**ACTION ITEM:**
In the bridge article below, how much in discretionary federal funds has the replacement program team identified to compete for?

Interstate Bridge team identifies nearly $50 billion in federal discretionary funds to compete for bridge
The Interstate Bridge Replacement Program (IBR) team is trying to satisfy requests from multiple interests resulting in a likely delay in producing a final “solution” until July according to IBR Administrator Greg Johnson.
“We have asked our partners what their ‘must have’ items are, in order to get to a ‘yes’ on this program,” Johnson said.
Modeling data from Metro and the Southwest Washington Regional Transportation Commission (RTC) will be done to provide those answers this spring. But Johnson emphasized they cannot go beyond July in the delay.
Following the recent passage of the $1.2 trillion Infrastructure Investment and Jobs Act (IIJA), Johnson and his Interstate Bridge Replacement Program (IBRP) team have identified $48.8 billion of discretionary federal funds they believe they can compete for to help pay for the various components of the replacement bridge. Not mentioned was the fact that these competitive grant funds are in addition to an estimated $5.36 billion for Oregon and $8.6 billion for Washington will receive from the IIJA.

**MATERIAL SUPPLIED:**
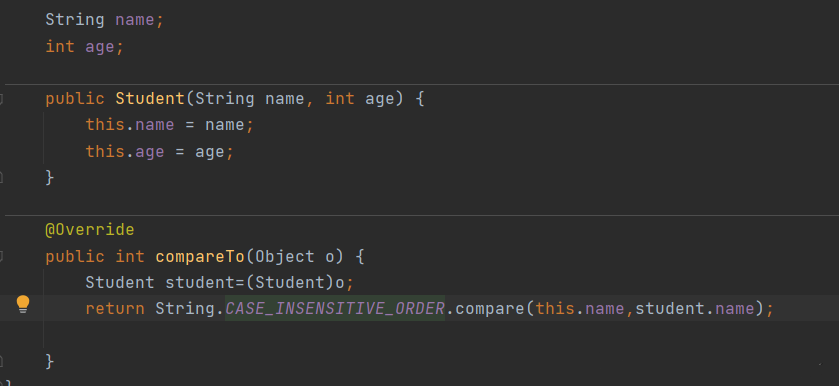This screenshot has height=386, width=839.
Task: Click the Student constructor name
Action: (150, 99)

...

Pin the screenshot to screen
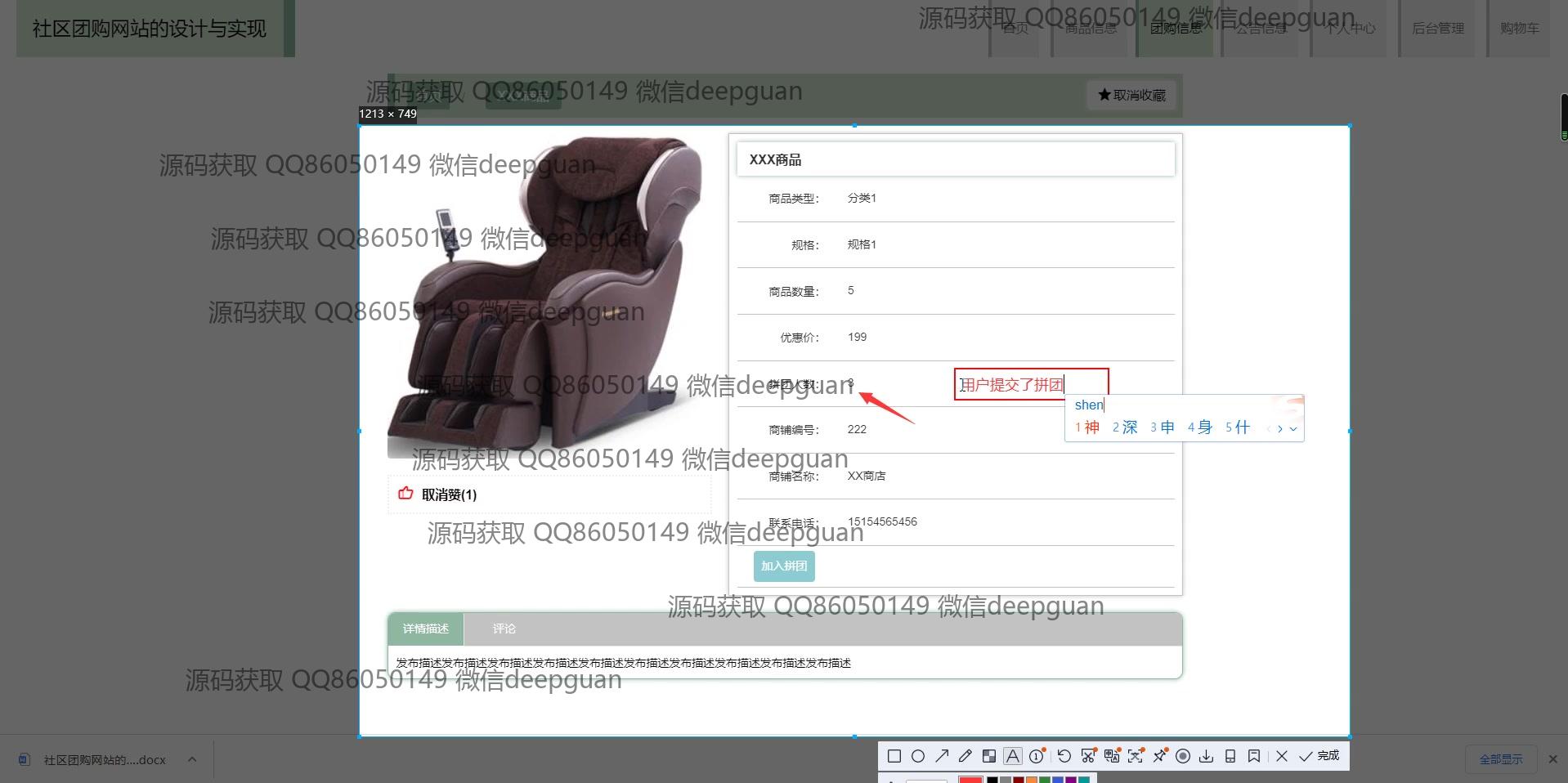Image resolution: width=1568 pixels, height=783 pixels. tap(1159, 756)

* * *

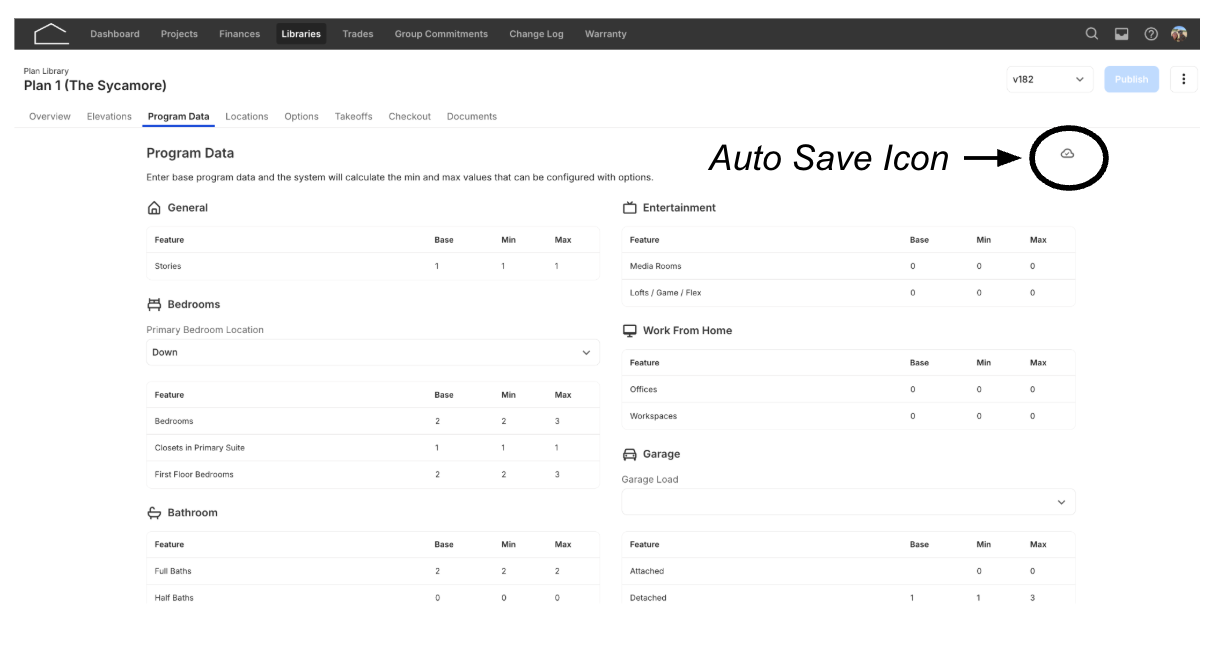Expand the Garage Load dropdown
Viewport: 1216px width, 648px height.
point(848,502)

**WRITTEN SOLUTION:**
$48.8 billion